* Provided text:
.....

The Notorious B.I.G. died a little more than 16 years ago, and the pop culture that survived him still hasn’t tired of picking his bones. The latest example is rapper Meek Mill, who recently invoked the New York rap legend to defend Maybach Music boss Rick Ross’ widely criticized lyric that sure sounds like it’s endorsing rape. 

In an interview with Urban Informer (via AllHipHop), Meek Mill shrugged off concerns about social responsibility as separate from hip-hop. “I don’t even care about nobody criticizing no lyrics,” he’s quoted as saying. “People rap about killing stuff all day. Biggie said, ‘Rape your kid. Throw her over the bridge.’ It was nothing, it’s just hip-hop.”

Now, the relationship between art — especially hip-hop — and morals is too complicated to untangle here. Sexually explicit lyrics by 2 Live Crew led all the way to a Supreme Court case, and otherwise-progressive activists like Tipper Gore were among their loudest critics; Geto Boys’ “The Mind of a Lunatic” actually includes the word “rape”; and when moral criticisms of artists like Quentin Tarantino come from Philistines like MSNBC host Joe Scarborough, it’s easy to dismiss them.

.....

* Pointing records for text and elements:
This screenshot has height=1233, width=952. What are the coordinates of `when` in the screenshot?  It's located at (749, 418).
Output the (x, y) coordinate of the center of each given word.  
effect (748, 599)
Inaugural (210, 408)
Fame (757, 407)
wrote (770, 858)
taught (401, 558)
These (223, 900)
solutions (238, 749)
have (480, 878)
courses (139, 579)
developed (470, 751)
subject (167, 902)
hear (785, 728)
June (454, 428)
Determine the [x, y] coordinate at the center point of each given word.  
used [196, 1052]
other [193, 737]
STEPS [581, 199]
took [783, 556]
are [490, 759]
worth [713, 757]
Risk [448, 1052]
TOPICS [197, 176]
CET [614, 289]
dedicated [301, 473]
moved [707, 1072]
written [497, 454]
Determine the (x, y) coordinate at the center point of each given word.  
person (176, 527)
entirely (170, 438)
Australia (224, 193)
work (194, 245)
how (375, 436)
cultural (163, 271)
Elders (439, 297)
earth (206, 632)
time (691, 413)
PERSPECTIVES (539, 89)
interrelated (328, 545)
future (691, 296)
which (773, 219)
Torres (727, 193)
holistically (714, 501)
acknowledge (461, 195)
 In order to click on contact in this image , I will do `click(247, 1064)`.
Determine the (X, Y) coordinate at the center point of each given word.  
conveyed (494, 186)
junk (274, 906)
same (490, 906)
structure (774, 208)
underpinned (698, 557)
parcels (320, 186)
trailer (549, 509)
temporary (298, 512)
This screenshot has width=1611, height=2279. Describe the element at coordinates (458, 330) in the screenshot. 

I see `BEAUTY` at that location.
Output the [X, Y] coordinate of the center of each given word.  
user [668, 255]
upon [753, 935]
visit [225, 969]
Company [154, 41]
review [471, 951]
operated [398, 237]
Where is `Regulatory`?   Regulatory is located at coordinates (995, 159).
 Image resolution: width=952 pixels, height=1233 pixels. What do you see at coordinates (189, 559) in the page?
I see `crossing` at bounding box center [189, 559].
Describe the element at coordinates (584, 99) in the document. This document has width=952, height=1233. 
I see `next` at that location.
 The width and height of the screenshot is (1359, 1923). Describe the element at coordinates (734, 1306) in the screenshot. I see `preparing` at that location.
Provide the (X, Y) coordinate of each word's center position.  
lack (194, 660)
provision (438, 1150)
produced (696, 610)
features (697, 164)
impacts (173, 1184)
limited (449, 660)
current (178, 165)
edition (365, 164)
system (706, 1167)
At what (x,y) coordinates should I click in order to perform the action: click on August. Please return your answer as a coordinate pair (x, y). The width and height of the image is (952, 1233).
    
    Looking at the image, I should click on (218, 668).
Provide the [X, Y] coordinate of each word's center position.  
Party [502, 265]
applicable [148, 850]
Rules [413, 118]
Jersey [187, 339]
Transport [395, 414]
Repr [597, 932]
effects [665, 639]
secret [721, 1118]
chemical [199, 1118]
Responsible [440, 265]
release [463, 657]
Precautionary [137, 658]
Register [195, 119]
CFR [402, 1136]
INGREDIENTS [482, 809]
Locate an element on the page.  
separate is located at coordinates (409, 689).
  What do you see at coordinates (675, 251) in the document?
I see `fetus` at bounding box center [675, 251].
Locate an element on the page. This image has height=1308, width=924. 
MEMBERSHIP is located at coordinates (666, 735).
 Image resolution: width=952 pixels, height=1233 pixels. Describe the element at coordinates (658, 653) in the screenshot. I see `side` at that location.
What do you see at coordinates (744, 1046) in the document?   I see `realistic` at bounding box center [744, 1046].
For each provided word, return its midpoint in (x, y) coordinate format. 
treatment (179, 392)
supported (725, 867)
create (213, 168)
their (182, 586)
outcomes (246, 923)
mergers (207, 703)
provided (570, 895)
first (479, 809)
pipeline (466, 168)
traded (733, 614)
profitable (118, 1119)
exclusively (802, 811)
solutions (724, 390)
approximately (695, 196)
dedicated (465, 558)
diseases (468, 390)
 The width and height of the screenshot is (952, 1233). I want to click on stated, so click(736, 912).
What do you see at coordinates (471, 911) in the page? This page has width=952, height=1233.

.....

* What is needed:
In the article about Meek Mill, which publication did he give his interview to?

* Full answer:
Urban Informer